Política

Internação de moradores de rua expõe tensão democrática no DF

Internação de moradores de rua expõe tensão democrática no DF
Foto: Metrópoles

Quarenta e quatro pessoas. Este é o número de moradores de rua que aceitaram a chamada "internação humanizada" no Distrito Federal, segundo a governadora Celina Leão (PP). O protocolo de acolhimento, anunciado como política de assistência social, reabre uma fratura política que atravessa a democracia brasileira: até onde o Estado pode intervir na vida do cidadão em nome do bem comum?

A questão não é nova. Desde a redemocratização, governos estaduais testam os limites entre proteção social e tutela compulsória. O que torna o caso do DF emblemático é o contexto: uma capital federal que concentra desigualdade extrema, visibilidade política máxima e histórico recente de tensões institucionais.
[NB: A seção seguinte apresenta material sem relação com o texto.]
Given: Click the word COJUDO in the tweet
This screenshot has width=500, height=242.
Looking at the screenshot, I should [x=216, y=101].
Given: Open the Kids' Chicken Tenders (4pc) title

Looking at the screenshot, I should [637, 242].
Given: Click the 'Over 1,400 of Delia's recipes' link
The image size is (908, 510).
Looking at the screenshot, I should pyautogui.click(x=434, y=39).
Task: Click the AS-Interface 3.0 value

O protocolo e seus precedentes

A internação humanizada difere da internação compulsória clássica por pressupor consentimento. Na prática, significa abordagem assistencial com oferta de tratamento em instituições. O problema analítico reside na linha tênue entre "aceitar" e "ser induzido a aceitar" quando a alternativa é permanecer nas ruas.
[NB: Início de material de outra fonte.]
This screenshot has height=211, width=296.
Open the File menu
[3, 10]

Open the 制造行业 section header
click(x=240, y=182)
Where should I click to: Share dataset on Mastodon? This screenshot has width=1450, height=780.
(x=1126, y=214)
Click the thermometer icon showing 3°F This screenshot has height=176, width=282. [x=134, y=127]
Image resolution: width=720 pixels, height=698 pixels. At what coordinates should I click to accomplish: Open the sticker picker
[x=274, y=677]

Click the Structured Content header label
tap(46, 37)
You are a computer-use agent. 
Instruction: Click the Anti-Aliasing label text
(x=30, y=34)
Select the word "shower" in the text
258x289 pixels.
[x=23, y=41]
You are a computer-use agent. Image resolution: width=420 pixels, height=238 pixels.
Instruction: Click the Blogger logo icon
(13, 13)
Precedentes históricos são problemáticos. Nos anos 2000, São Paulo testou modelos similares sob gestões tucanas. Rio de Janeiro intensificou remoções antes de megaeventos. Em todos os casos, organizações de direitos humanos documentaram violações: separação de famílias, encaminhamentos sem acompanhamento, institucionalização prolongada.

O Supremo Tribunal Federal já estabeleceu parâmetros. Internação compulsória só se justifica mediante laudo médico circunstanciado e esgotamento de alternativas menos invasivas. A versão "humanizada" tenta contornar essas exigências pelo argumento do consentimento. Mas consentimento pressupõe autonomia. E autonomia pressupõe condições mínimas de escolha.

Quem contra quem

De um lado, governos estaduais argumentam necessidade de intervenção diante de quadros de vulnerabilidade extrema. Alegam proteção à vida, saúde pública, ordenamento urbano. De outro, movimentos sociais e defensoria pública denunciam higienismo disfarçado de assistencialismo. O conflito é antigo: segurança pública versus direitos civis.

Celina Leão representa uma vertente conservadora que ganhou força no pós-2018. Governadores progressistas também já adotaram medidas controversas, evidenciando que a tensão transcende espectro partidário. O que está em jogo é modelo de gestão da pobreza visível.

A crise democrática de fundo

Este episódio dialoga com fragilidades democráticas mais amplas. Quando instituições falham em garantir direitos básicos — moradia, saúde, trabalho —, abrem espaço para soluções emergenciais que normalizam exceção.

A população em situação de rua cresceu 38% entre 2019 e 2022, segundo dados do Instituto de Pesquisa Econômica Aplicada. São mais de 281 mil pessoas. Números que refletem colapso de políticas públicas estruturantes. A resposta predominante tem sido não a ampliação de direitos, mas a ampliação do aparato de controle.

Democracias consolidadas constroem redes de proteção. Democracias frágeis constroem redes de contenção. A diferença está na premissa: cidadão como sujeito de direitos ou problema a ser administrado.

O que os 44 revelam

O número divulgado pela governadora pode parecer pequeno. Mas seu significado transcende a estatística. Cada internação "aceita" naturaliza o modelo. Cada protocolo de acolhimento que dispensa garantias processuais fortalece precedente.

A experiência internacional mostra que políticas efetivas para população de rua exigem três pilares: moradia primeiro, saúde integrada, renda mínima. Modelos de institucionalização apresentam resultados limitados e custos altos — financeiros e políticos.

O Brasil enfrenta crise democrática multidimensional: institucional, representativa, social. O tratamento dado aos mais vulneráveis funciona como termômetro. Sociedades que naturalizam violação de direitos de grupos marginalizados preparam terreno para autoritarismos graduais.

As 44 pessoas que aceitaram internação no DF não são apenas dado de gestão pública. São sintoma de escolhas políticas sobre que tipo de democracia estamos construindo. Uma que expande cidadania ou que administra exclusão.